(Source records)
- Opening Delimiter -

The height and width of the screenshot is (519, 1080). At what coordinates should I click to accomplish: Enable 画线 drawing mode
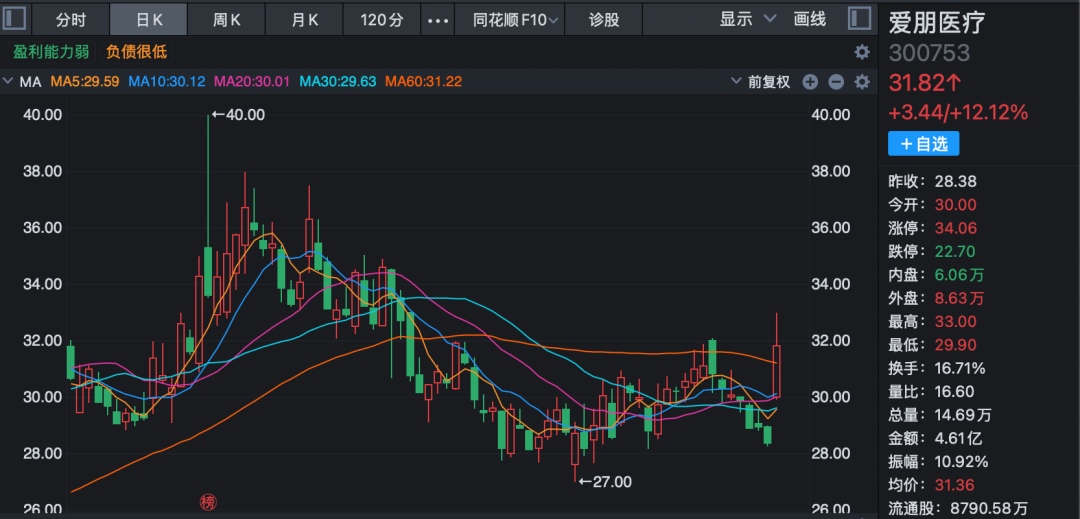(x=809, y=19)
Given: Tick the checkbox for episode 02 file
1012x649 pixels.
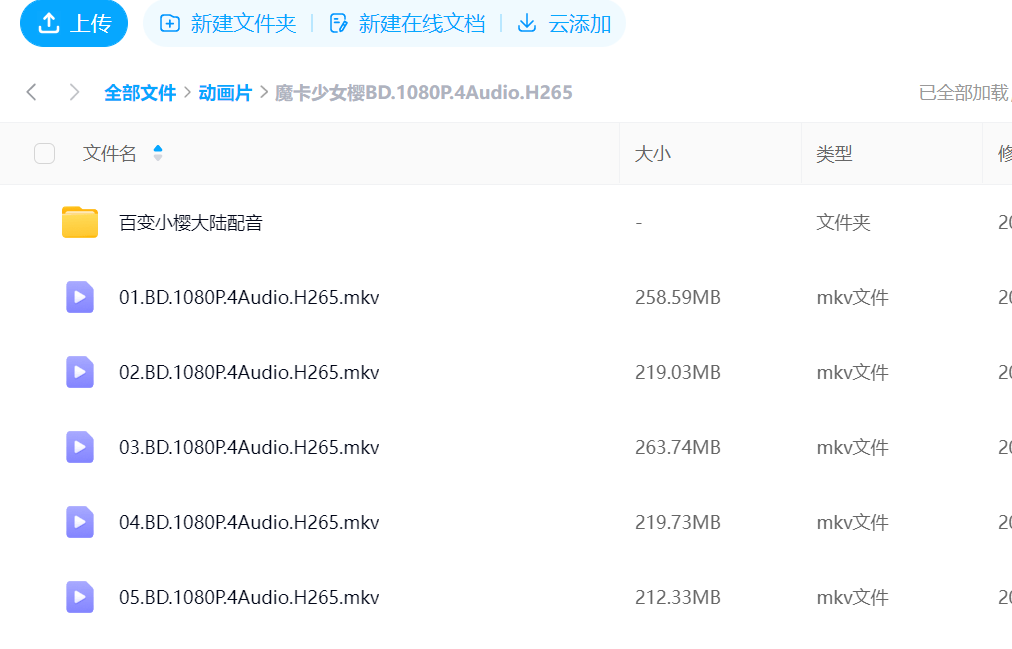Looking at the screenshot, I should click(x=44, y=372).
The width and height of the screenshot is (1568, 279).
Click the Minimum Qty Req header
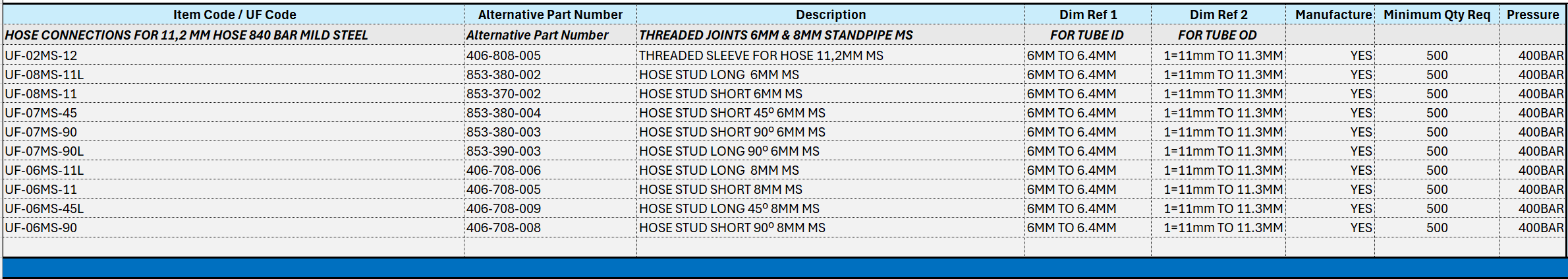pos(1436,15)
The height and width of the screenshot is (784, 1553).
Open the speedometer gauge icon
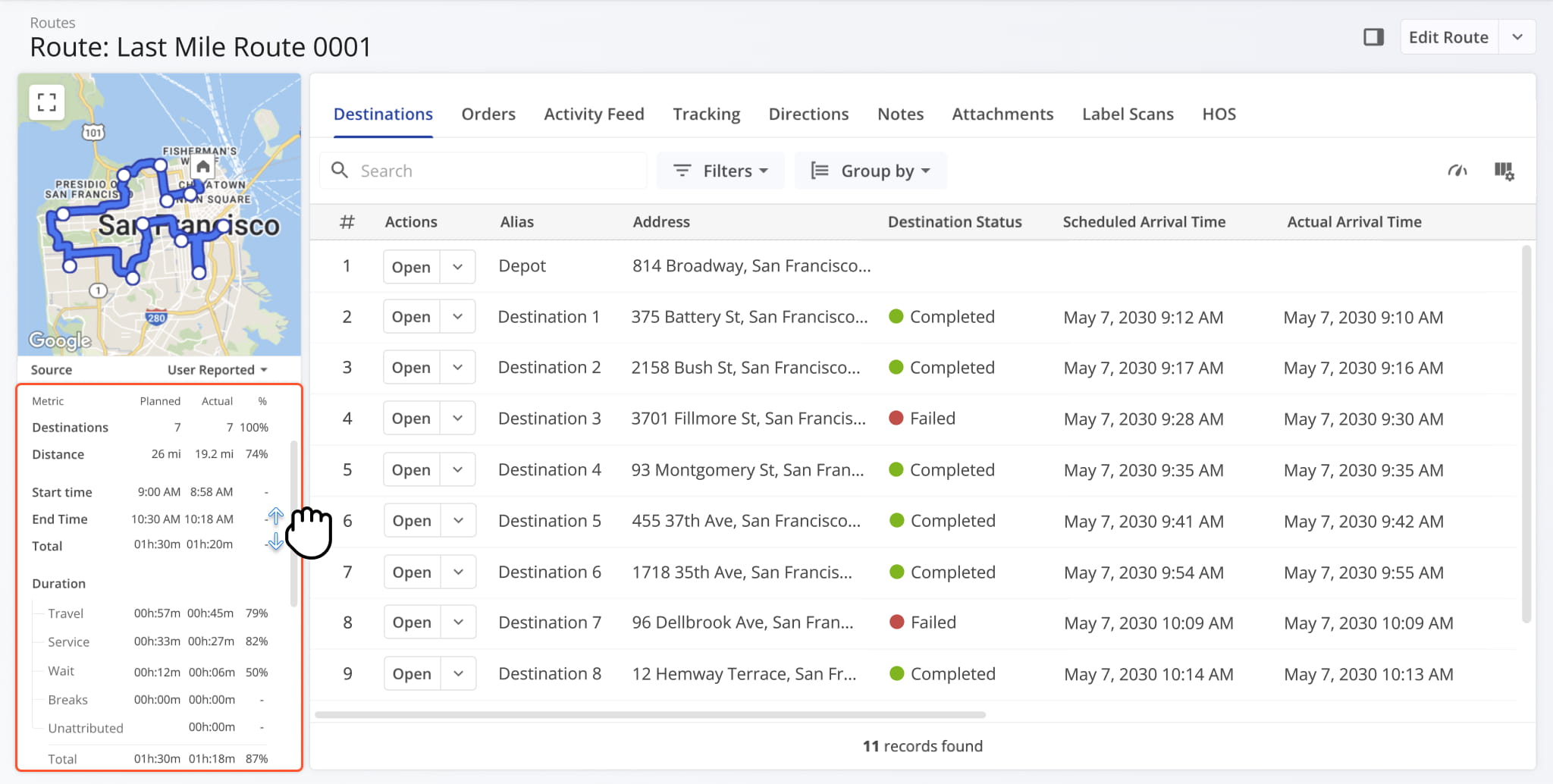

- Closing Delimiter -

[Instructions for the task]: Would you transcribe, exactly and only, the lines from the one that contains "The height and width of the screenshot is (784, 1553)." through the last line of the data above, without any pictures?

[Exercise output]:
The height and width of the screenshot is (784, 1553).
Open the speedometer gauge icon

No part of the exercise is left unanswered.